Тут же вдали стоит бочка, к которой подходят бояре, пьют из ковша, утирают пот и опять ложатся на свои места. Все это заседание напоминает что-то вроде пикника. В царстве Дадона царит благодушие. Он груб, строг, как всякий самодур. И он тоже снимает корону, утирается полой и опять надевает корону, как шапку, то на затылок, то немного набок. Недалеко от клюквы — башня. По ней сверху, с колосников, по наружной лестнице сходит звездочет.
Одно время мне представлялось, что звездочет все время сидит в зрительном зале, в левой ложе бельэтажа от сцены. Там устроена вышка и лестница, идущая по порталу на сцену. Где-то на потолке в зрительном зале мне представляется громкоговоритель — радио. Артистка должна петь где-то за кулисами и слышаться через радио в потолке зрительного зала. При этом на сцене все актеры подходят к самой рампе и пялят глаза на потолок зрительного зала».

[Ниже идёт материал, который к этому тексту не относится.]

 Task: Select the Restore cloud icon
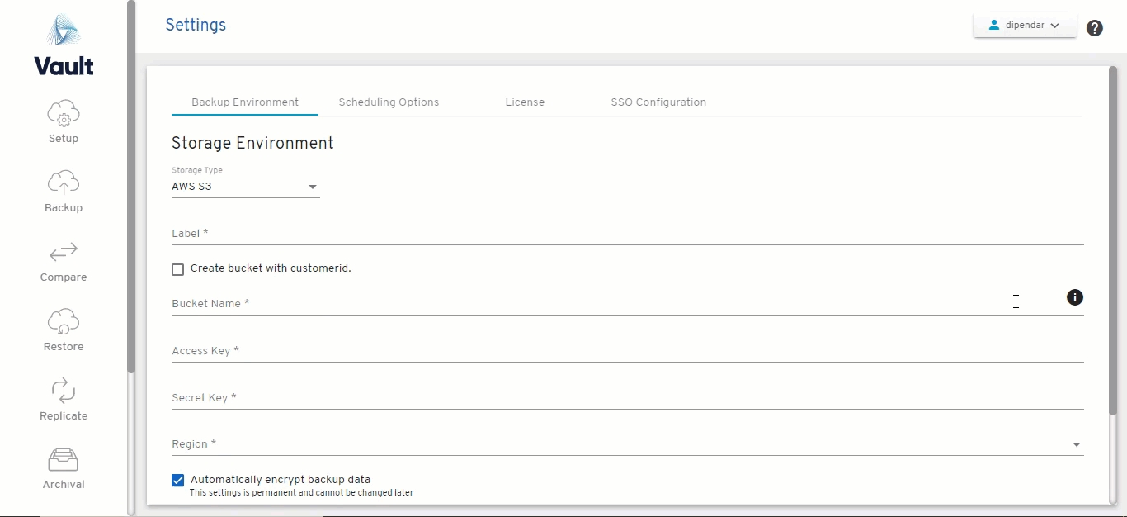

Он сочетает, собирает для сцены все — радио в потолке, чучела лошадей, проплывающих за забором, чучела людей, составляющих «дадонцев» (статисты на палках несут по десять кукол — это создает впечатление несметного войска), просвечивающие скалы, которые превращаются в персидский шатер, ухищрения живописи, машинерии, света, — и все это определяется непременной «истиной страстей», все должно помогать тому Подлинному Актеру, который является основой театра для Станиславского.